## WHAT YOU WILL DO
In the records below, can you swap "GUI agent" for "screen agent" throughout the stretch from the line containing "1512x805 pixels. How" through the line containing "(x=895, y=72)", and give that stretch again with everything else unchanged?

Element lookup records:
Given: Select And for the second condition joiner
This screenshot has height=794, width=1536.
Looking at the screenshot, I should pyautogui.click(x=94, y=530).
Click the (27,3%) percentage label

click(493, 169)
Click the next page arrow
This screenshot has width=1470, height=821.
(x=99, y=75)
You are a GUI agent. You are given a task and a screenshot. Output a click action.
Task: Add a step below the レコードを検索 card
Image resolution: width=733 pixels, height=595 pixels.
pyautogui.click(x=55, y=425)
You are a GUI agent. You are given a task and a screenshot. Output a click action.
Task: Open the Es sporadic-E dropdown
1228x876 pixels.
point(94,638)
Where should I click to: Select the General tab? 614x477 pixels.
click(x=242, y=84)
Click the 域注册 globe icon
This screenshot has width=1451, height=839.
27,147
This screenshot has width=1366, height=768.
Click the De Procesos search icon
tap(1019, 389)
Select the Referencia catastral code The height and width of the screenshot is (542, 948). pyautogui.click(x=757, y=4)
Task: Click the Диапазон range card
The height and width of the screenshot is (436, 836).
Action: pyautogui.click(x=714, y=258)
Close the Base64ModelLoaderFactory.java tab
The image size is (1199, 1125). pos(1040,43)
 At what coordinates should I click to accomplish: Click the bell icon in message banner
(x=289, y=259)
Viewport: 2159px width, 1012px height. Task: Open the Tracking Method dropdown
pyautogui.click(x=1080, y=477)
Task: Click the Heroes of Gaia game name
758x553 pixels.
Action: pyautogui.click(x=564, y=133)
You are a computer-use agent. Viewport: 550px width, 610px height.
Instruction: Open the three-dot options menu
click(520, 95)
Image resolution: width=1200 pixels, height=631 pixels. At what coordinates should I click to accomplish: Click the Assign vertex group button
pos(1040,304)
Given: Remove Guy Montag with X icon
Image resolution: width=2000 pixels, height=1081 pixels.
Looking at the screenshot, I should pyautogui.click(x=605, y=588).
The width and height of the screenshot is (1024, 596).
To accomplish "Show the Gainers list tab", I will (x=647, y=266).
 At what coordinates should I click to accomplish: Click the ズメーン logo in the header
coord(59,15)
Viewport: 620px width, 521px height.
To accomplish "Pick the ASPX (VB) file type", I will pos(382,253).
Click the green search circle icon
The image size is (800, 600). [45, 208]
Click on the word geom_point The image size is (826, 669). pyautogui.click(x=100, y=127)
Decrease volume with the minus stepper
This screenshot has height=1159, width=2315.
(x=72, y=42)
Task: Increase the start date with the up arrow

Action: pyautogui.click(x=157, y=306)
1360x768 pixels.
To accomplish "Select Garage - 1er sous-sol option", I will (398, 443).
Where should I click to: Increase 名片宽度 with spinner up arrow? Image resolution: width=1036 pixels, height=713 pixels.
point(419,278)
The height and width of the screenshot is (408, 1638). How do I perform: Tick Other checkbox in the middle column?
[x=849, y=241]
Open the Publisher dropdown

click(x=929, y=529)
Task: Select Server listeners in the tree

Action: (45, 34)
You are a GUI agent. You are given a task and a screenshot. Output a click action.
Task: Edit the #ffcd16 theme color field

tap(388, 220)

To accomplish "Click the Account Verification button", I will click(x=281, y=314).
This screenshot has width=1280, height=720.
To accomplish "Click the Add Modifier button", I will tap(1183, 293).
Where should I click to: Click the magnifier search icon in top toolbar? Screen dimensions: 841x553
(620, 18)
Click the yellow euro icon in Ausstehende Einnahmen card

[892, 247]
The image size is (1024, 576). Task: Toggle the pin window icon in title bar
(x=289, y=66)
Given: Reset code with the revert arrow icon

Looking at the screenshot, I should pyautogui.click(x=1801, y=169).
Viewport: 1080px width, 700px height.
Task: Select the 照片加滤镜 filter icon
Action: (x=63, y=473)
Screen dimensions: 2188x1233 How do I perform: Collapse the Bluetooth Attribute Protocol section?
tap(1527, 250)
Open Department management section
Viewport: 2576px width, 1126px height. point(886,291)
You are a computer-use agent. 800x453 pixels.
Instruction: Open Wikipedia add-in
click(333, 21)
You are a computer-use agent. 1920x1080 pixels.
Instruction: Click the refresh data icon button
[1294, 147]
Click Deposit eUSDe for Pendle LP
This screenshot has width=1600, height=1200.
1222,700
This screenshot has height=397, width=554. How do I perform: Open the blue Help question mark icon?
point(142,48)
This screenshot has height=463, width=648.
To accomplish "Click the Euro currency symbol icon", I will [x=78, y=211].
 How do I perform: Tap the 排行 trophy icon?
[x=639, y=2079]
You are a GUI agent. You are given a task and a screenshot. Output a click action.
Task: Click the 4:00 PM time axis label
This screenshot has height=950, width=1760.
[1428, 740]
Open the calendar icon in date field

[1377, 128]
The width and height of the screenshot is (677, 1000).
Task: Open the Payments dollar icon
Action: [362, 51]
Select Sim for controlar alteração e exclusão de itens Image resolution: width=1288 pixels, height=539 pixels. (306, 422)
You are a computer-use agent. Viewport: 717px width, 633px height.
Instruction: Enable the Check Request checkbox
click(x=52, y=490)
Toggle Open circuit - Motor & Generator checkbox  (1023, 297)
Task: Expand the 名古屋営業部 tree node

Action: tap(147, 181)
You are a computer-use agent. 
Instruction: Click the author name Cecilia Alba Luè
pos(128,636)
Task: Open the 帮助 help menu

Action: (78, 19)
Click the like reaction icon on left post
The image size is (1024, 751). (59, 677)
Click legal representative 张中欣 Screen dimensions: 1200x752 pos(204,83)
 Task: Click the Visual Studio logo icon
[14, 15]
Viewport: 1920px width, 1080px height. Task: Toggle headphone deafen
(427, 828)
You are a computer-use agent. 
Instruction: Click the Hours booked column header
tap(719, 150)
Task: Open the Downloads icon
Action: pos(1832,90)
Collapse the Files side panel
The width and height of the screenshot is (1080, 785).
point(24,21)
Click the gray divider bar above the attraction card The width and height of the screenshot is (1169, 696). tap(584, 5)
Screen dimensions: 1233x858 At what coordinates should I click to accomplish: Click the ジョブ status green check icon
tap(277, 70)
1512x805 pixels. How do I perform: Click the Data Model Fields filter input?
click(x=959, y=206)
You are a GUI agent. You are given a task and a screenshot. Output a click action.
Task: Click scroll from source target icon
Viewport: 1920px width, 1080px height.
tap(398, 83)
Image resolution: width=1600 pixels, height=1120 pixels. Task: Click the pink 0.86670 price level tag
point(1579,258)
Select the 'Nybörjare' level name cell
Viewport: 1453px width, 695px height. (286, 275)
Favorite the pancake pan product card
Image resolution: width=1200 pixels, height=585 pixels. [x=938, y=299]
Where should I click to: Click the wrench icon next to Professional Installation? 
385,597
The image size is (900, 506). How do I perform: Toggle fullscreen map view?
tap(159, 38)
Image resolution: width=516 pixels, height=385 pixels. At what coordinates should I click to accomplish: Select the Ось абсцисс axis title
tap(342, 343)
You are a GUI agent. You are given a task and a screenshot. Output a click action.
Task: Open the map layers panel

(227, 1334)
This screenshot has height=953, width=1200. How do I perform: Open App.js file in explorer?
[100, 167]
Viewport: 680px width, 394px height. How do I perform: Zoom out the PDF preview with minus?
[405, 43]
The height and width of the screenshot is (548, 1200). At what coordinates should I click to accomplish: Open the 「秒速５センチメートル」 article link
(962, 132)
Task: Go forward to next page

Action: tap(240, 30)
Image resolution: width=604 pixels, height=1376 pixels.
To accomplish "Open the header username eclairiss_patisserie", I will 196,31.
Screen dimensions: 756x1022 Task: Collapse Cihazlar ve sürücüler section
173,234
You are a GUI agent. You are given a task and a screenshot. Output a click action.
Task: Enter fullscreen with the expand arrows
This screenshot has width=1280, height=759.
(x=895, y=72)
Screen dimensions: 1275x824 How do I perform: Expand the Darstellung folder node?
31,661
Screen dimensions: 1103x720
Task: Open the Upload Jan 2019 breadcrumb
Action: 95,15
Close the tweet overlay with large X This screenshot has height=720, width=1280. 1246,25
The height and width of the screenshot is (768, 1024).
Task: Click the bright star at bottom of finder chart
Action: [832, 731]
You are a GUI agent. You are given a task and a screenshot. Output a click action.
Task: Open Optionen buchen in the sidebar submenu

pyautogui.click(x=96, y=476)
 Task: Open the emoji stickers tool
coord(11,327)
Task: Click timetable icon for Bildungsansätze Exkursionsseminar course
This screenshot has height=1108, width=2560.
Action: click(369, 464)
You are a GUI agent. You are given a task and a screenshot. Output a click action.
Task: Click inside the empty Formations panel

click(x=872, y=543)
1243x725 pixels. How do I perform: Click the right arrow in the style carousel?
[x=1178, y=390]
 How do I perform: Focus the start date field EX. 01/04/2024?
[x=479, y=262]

## PROBLEM SOLUTION
1512x805 pixels. How do I perform: Click the Data Model Fields filter input?
click(x=959, y=206)
You are a screen agent. You are given a task and a screenshot. Output a click action.
Task: Click scroll from source target icon
Viewport: 1920px width, 1080px height.
tap(398, 83)
Image resolution: width=1600 pixels, height=1120 pixels. Task: Click the pink 0.86670 price level tag
point(1579,258)
Select the 'Nybörjare' level name cell
Viewport: 1453px width, 695px height. (286, 275)
Favorite the pancake pan product card
Image resolution: width=1200 pixels, height=585 pixels. [x=938, y=299]
Where should I click to: Click the wrench icon next to Professional Installation? 
385,597
The image size is (900, 506). How do I perform: Toggle fullscreen map view?
tap(159, 38)
Image resolution: width=516 pixels, height=385 pixels. At what coordinates should I click to accomplish: Select the Ось абсцисс axis title
tap(342, 343)
You are a screen agent. You are given a task and a screenshot. Output a click action.
Task: Open the map layers panel

(227, 1334)
This screenshot has height=953, width=1200. How do I perform: Open App.js file in explorer?
[100, 167]
Viewport: 680px width, 394px height. How do I perform: Zoom out the PDF preview with minus?
[405, 43]
The height and width of the screenshot is (548, 1200). At what coordinates should I click to accomplish: Open the 「秒速５センチメートル」 article link
(962, 132)
Task: Go forward to next page

Action: tap(240, 30)
Image resolution: width=604 pixels, height=1376 pixels.
To accomplish "Open the header username eclairiss_patisserie", I will 196,31.
Screen dimensions: 756x1022 Task: Collapse Cihazlar ve sürücüler section
173,234
You are a screen agent. You are given a task and a screenshot. Output a click action.
Task: Enter fullscreen with the expand arrows
This screenshot has width=1280, height=759.
(x=895, y=72)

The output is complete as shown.